*Dataset excerpts*
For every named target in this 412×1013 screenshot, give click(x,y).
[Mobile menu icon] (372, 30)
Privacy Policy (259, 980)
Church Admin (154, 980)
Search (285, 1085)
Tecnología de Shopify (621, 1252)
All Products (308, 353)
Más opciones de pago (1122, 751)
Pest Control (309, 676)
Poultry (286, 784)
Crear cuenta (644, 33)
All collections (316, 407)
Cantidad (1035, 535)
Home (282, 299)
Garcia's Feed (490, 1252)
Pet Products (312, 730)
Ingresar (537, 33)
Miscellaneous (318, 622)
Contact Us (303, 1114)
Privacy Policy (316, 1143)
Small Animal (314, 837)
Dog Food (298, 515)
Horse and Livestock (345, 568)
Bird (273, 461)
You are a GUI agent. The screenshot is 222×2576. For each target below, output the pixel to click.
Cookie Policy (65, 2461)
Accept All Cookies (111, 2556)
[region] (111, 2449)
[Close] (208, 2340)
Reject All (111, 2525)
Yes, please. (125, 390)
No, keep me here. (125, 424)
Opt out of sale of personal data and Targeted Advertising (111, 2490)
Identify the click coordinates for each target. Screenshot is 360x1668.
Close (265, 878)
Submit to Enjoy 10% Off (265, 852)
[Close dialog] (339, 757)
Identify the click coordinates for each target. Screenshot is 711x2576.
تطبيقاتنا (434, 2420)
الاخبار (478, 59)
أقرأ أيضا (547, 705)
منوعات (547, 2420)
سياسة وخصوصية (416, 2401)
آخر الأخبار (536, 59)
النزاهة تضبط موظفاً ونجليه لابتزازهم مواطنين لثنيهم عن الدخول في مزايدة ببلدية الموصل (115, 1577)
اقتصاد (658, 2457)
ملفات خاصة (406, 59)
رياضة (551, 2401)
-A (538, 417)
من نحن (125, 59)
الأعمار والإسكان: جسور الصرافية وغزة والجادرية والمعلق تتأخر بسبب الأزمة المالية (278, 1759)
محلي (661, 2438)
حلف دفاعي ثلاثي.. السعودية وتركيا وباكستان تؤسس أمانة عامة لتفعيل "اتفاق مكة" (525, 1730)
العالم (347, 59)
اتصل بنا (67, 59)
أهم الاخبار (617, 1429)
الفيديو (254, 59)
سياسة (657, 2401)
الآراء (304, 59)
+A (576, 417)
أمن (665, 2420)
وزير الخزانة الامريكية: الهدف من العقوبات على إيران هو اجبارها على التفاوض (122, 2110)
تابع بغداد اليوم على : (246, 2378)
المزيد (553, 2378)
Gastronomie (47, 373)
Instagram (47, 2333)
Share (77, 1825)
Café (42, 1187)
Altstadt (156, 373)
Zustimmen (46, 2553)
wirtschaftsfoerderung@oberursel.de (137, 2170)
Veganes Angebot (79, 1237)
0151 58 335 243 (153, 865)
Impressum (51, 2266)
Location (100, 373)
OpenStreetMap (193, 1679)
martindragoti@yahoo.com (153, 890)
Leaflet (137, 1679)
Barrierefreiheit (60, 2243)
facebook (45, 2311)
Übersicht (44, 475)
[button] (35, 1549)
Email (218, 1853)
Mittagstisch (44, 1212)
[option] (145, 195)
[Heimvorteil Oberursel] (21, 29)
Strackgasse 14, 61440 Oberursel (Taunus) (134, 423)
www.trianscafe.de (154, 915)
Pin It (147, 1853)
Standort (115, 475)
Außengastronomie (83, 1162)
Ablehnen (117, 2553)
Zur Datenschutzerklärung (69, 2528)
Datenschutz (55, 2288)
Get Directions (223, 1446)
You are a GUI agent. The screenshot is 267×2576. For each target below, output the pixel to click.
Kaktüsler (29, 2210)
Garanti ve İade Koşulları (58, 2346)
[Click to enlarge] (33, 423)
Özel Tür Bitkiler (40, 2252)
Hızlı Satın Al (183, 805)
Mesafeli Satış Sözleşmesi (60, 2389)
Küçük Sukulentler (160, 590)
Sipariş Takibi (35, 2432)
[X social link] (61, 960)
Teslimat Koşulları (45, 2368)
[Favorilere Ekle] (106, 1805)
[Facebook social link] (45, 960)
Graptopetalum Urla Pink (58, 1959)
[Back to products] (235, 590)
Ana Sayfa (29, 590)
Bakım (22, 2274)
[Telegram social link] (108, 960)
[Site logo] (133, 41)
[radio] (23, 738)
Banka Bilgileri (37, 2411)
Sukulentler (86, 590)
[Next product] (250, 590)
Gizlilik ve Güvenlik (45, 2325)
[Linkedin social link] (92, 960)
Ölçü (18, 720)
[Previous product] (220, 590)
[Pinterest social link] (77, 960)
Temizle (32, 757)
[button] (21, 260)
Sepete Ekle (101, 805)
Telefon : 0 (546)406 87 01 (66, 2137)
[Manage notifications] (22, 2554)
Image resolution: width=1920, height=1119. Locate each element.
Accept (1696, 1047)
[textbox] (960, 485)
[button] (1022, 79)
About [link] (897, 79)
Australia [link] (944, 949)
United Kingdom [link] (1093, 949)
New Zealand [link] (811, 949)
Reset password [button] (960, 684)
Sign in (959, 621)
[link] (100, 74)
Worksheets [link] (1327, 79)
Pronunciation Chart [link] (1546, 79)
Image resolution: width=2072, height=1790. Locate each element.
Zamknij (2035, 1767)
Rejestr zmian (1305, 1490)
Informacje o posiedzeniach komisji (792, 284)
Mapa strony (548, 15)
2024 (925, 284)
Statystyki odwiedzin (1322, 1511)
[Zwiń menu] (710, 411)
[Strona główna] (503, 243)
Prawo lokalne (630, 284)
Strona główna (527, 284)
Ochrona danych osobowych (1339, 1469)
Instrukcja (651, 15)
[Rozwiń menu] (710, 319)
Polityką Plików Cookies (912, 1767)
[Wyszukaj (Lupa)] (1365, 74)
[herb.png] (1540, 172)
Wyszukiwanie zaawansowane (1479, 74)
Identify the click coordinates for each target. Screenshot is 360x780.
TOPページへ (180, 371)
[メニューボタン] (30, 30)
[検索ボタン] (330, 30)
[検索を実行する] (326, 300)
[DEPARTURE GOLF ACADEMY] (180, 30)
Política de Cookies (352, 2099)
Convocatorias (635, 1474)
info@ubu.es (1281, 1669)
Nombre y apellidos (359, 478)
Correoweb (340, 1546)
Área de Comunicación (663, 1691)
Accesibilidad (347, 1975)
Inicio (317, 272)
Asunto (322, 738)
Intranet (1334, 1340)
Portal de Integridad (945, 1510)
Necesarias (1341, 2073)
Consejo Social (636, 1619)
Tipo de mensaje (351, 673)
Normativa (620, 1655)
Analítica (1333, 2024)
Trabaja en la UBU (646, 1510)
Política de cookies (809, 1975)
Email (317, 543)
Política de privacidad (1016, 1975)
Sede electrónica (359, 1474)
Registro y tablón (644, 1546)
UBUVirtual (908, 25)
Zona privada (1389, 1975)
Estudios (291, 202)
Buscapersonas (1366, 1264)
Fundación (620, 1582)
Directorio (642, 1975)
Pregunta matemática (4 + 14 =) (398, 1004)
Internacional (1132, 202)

*What you need to do*
Apply a filter for "agent" to the entries and show each line that passes.

*Output for this exercise*
You are a GUI agent. The screenshot is 222×2576. For each target below, output the pixel to click.
You are a GUI agent. The screenshot is 267×2576. For each target below, output the pixel to click.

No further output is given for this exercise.